L’impact sur les connaissances, attitudes et comportements des élèves de 3 à 8 ans

Une enquête par questionnaire avant/après a été menée par l’Observatoire Régional de la Santé (ORS) de Rhône Alpes auprès de 12 enseignants et 245 élèves en 2009(7). Les principales conclusions sont :

  • Une évolution positive des représentations et des connaissances des élèves : peaux à risque/relation taille ombre et niveau de risque/heures dangereuses;
  • Une évolution positive des comportements déclarés : heures d’exposition, usage du parasol et d’autres moyens de protection;
  • Appréciation très positive des enseignants sur le guide et l’adhésion des élèves.

L’évaluation financière : moins de 3 euros par élève participant

Les financements du programme Vivre avec le Soleil à l’école en France sont exclusivement publics (Ministère de la santé, assurance maladie), et pour beaucoup régionalisés (services déconcentrés). Ainsi, La Sécurité Solaire tient et fournit aux bailleurs de fonds une comptabilité analytique détaillée qui permet notamment de déterminer un coût à l’élève participant directement au programme. Ce coût s’élève à fin 2009 à moins de 3 euros. À terme, avec la « montée en puissance » du programme et parallèlement l’amortissement des frais de conception, de développement et de publication (les guides, ne sont envoyés qu’une fois aux enseignants alors que, pour la plupart, ils sont utilisés plusieurs fois), le coût à l’élève devrait ne représenter que quelques dizaines de centimes.

INTERNATIONAL

Vers un guide universel?

Parmi les 30 000 inscrits au programme, quelques centaines sont Belges, Suisses, Canadiens, Nord et Ouest Africains. Dans d’autres pays non francophones (Allemagne, Portugal, Serbie), quelques organisations d’État ou associatives ont d’ores et déjà traduit les modules d’activités voire le guide dans son intégralité(8). Les premiers retours laissent présumer une relative « universalité » du guide même si naturellement des adaptations sont nécessaires.
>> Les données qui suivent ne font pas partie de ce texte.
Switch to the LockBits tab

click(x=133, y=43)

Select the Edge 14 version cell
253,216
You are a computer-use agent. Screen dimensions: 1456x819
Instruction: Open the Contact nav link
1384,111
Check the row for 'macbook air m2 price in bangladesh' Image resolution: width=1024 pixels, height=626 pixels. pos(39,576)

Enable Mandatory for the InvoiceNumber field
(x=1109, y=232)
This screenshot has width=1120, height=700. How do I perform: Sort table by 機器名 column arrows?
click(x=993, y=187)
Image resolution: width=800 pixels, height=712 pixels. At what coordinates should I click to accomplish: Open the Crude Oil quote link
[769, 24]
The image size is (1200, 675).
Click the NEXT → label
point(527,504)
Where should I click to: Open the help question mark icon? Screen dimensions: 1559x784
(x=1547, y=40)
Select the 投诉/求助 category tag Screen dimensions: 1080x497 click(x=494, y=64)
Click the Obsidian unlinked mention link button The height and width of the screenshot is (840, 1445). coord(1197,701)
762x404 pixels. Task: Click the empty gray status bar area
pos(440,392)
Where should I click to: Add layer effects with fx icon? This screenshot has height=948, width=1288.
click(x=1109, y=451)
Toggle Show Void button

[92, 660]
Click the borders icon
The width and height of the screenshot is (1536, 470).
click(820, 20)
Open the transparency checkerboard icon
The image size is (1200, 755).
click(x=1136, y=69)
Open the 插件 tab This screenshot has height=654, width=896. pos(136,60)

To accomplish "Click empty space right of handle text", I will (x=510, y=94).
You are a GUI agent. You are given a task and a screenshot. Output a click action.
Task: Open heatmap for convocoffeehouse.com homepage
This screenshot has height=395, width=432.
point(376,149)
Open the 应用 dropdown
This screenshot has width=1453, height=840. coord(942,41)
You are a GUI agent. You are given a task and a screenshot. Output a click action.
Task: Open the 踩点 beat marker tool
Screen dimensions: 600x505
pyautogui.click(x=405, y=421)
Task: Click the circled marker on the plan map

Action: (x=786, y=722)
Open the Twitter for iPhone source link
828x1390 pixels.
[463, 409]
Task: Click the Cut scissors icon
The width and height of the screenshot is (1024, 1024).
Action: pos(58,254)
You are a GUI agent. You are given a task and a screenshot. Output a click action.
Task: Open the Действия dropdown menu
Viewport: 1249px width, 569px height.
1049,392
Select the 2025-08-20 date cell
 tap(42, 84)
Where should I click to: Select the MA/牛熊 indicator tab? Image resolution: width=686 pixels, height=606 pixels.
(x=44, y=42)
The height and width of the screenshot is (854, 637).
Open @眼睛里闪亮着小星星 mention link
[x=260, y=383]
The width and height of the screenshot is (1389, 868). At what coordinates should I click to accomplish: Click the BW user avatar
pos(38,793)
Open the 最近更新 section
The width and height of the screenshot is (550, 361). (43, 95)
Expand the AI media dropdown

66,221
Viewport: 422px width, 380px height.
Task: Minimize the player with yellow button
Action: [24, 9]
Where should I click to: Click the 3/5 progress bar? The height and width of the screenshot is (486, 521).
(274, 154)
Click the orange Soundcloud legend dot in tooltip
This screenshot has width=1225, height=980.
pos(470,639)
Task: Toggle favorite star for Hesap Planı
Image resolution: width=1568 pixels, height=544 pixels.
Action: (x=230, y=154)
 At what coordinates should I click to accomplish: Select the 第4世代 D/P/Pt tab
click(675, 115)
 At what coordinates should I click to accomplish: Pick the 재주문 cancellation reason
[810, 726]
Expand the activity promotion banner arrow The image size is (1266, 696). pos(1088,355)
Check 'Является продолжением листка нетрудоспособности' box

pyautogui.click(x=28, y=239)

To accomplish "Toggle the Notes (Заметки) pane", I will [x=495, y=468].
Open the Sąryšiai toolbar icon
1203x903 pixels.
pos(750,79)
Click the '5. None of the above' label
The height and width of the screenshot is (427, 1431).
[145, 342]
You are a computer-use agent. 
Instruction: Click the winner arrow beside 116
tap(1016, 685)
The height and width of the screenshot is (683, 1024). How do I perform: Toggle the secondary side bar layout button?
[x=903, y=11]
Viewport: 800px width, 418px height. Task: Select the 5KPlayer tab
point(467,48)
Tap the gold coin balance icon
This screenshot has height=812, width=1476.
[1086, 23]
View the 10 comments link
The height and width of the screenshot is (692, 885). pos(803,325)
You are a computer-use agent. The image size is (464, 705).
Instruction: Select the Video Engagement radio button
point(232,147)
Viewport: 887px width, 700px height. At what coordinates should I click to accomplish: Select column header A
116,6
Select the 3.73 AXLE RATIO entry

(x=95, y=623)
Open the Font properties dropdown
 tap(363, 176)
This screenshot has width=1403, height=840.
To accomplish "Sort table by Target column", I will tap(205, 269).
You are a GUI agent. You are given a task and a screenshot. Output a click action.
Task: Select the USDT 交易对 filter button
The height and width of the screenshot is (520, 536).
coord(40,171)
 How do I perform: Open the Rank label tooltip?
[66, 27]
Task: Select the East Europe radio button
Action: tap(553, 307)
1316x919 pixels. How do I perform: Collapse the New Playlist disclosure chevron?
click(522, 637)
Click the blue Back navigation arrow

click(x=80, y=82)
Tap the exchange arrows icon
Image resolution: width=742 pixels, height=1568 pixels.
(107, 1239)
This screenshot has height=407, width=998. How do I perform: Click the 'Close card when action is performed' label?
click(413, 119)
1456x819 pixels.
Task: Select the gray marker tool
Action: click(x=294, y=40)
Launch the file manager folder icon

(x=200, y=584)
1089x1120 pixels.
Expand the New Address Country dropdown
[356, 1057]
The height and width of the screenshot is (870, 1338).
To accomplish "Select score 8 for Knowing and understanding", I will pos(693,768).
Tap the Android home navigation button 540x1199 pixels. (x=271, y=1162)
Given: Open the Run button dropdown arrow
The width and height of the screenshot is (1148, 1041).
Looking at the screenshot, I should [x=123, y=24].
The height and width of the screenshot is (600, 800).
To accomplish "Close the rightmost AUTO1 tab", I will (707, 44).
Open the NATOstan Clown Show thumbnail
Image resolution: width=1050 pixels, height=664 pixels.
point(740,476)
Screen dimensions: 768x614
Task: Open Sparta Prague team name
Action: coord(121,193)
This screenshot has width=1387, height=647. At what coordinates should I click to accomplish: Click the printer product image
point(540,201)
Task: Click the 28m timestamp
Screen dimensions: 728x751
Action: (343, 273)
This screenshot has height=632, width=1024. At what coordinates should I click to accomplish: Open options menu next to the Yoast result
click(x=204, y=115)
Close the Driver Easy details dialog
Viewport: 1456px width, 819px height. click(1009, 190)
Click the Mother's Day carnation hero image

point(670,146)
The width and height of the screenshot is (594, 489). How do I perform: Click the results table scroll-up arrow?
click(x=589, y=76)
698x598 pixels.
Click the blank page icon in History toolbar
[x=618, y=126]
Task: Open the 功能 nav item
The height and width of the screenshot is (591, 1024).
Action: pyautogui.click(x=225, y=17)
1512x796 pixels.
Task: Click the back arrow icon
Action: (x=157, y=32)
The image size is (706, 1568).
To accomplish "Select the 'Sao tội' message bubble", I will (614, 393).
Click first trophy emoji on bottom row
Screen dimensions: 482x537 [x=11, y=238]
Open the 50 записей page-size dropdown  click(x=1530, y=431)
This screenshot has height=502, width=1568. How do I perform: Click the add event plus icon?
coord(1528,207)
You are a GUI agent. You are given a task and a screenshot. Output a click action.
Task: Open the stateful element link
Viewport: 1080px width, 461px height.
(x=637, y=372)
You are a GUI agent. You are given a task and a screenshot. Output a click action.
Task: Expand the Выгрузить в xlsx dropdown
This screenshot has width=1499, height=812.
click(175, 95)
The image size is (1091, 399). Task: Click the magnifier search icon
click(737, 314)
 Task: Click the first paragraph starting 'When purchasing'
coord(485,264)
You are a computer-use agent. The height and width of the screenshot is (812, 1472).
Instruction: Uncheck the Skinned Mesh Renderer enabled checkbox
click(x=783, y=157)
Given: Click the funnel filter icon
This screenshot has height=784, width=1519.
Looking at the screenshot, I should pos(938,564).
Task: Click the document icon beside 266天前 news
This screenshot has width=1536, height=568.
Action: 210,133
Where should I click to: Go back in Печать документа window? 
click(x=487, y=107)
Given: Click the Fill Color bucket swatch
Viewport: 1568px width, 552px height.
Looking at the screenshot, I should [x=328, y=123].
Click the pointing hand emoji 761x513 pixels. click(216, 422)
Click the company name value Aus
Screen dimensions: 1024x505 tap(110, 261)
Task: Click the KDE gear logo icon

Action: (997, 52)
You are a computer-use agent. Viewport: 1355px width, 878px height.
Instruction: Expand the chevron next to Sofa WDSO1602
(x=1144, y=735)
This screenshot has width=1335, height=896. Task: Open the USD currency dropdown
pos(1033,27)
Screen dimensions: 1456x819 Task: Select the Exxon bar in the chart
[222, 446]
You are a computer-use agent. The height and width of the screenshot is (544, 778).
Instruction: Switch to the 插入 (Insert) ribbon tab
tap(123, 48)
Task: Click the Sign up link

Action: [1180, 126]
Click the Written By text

Missionnée par l’OMS dans ce sens, La Sécurité Solaire propose aux autorités sanitaires et éducatives intéressées d’étudier de quelle façon le guide et l’expertise acquise sur le programme Vivre avec le Soleil peuvent être mutualisés.

Références

  1. www.who.int/uv/health/solaruvradfull_180706.pdf
  2. www.who.int/uv/publications/sunschools/fr/index.html
  3. Shadow rule for sun protection - The Journal of the American Academy of Dermatology, Vol 31, No 3, p 517, September, 1994
  4. www.soleil.info/ecole/le-programme-vivre-avec-le-soleil/modules-dactivites.html
  5. www.soleil.info/ecole/le-programme-vivre-avec-le-soleil/evaluations.html
  6. www.inpes.sante.fr/jp/cr/pdf/2009/session3/PPT_PEREIRA-Bruno.pdf
  7. www.ors-rhone-alpes.org/publications.asp?case=1
  8. www.livingwiththesun.info/

À partir des leçons tirées de l'expérience de transfert de connaissances relatée dans votre article, quels seraient les 3 conseils que vous donneriez à quelqu'un qui voudrait reproduire votre démarche?

  1. « Investir » dans l’analyse du système éducatif. Multiplier les rencontres, monter un groupe de réflexion avec les responsables de la santé scolaire mais aussi et surtout avec les responsables pédagogiques. Vérifier et adapter le cas échéant les modules d’activités de sorte qu’ils « collent » au plus près des objectifs de connaissances et compétences fixées
  2. Déterminer les modalités opérationnelles pour optimiser la promotion du programme auprès du grand public et des enseignants ainsi, le cas échéant que la formation de ces derniers.
  3. Mettre en place des indicateurs de suivi et d’évaluation qui favorisent une mutualisation des résultats sur le plan international.